Catherine: "I'm proud of myself."
Bickman: "Really? And why's that?" (In a cringe-inducing, patronizing tone that sounds like he should really end the question by calling her sweet-cheeks or something like that)
Catherine: "Because I shamed you into [giving Leo a chance]."

Sexual tension achievement unlocked. If you're keeping score, that's a bet, a raise, and a call in the poker game of undeserved self-congratulation. How Bickman ended up being the most likable person in that exchange, I'll never know. Esme texts Catherine, and she winds up showing up at the concert just long enough to make eye contact with Hunter, then leaves.

I have to say I didn't notice this the first time through the show, but the second time around it's striking me as anti-feminist at best, and traditionally misogynistic at worst. There are shows I could not or cannot watch because they're so bleakly misanthropic- How I Met Your Mother, It's Always Sunny in Philadelphia, The Office, and Seinfeld, just off the top of my head- and Black Box is gradually putting itself on that list.
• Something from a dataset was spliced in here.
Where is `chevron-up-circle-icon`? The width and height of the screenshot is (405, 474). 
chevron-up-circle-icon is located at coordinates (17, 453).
A few of the ancillary character are basically not flawed at all- Well, Esme smokes pot and Hostage Redgrave is a really bad therapist, but Josh is perfect- and all the people the plot centers around are personal and moral cesspools. This one wasn't fun or funny to rewatch. It was just saddening that someone thought this show would be entertaining to people, and for some people, it was.